Am 23. Februar 2011 hatten wir einen Termin in der neuropädiatrischen Sprechstunde. Seine Diagnose hieß mittlerweile therapieresistente BNS-Epilepsie, schwerste globale Entwicklungsstörung und generalisierte Muskelhypotonie.

Die Anfälle haben sich kaum geändert, pro Tag hat Dominik etwa 10-15 Anfälle, welche sich sowohl in der Länge als auch in der Intensität unterscheiden. Die kurzen Anfällen sind mit heftigem Weinen begleitet.

Das EEG zeigt weiterhin eine Hypsarrhythmie. Nachdem auch die Erhöhung von Vigabatrin nichts erreicht hat, wird zusätzlich ein weiteres Medikament getestet, nämlich Zonisamid. Da die Ketogene Diät leider auch nicht den gewünschten Erfolg erzielt hat, wurde diese jetzt auch über 2 Wochen ausgeschlichen. Nun kann Dominik wenigstens wieder leckere Sachen essen.

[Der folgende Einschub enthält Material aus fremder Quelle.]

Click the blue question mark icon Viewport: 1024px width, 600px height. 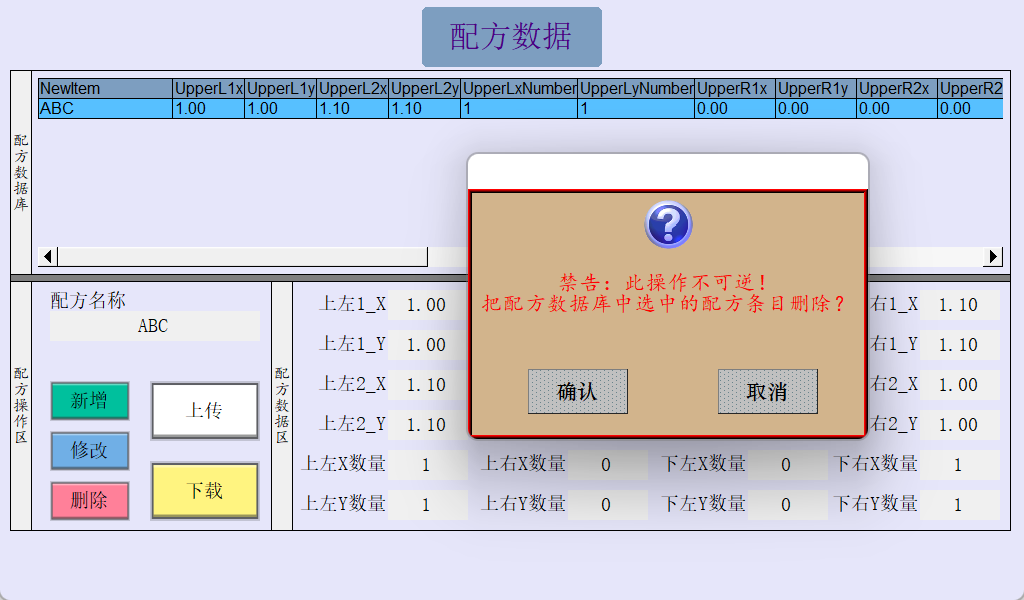coord(668,224)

Nun war Dominik richtig zu Hause. Die Krankenhausaufenthalte lagen erst einmal hinter uns und somit begann eine neue Herausforderung, nämlich unser Familienleben.

19.4.11

Nachdem Dominik seine ersten 5 Monate - bis auf wenige Wochen - im Krankenhaus verbracht hatte und mein Mann und ich im Wechsel immer bei ihm waren, mussten wir erst wieder richtig zusammenwachsen und mit der neuen Situation zurechtkommen. Auch Noah hat in dieser Zeit sehr viel zurückstecken müssen, da er den Martinsumzug, den Nikolausabend und auch Weihnachten lediglich mit einem Elternteil verbringen konnte.

Im Krankenhaus mussten wir uns ausschließlich um Dominiks Belange kümmern. Als der Krankenhausaufenthalt jedoch beendet war, erwartete uns zu Hause nicht nur ein neues Familienleben, sondern auch die alltäglichen Aufgaben im Haushalt.

Besonders Noah, sein großer Bruder, hat sehr gelitten. Ein großer Bruder zu sein hat er sich anders vorgestellt. Erst war die Familie 5 Monate getrennt und jetzt hatte auch keiner richtig Zeit für ihn. Da Dominik immer noch so viele Anfälle hatte, dabei schrie und teilweise erbrach, konnte man ihn nie alleine lassen, was sich bis heute nicht geändert hat. Dies bedeutet auch, dass man alles stehen und liegen lassen muss, wenn man sich mit Noah beschäftigt und Dominik währenddessen einen Anfall bekommt.

Auch die Anfälle selbst empfand Noah als bedrohlich und erschreckend. Nur wie sollten wir das Noah mit seinen damals 3 Jahren erklären, wenn wir doch selbst für uns keine Antwort fanden??? Nicht nur diese Frage stellte sich als Problem dar. Während Dominiks Cortisons-Therapie durfte Noah seinen Bruder - aufgrund der Ansteckungsgefahr - nicht besuchen. Dies einem so kleinen Jungen verständlich zu machen, war für uns Eltern eine schwierige Aufgabe.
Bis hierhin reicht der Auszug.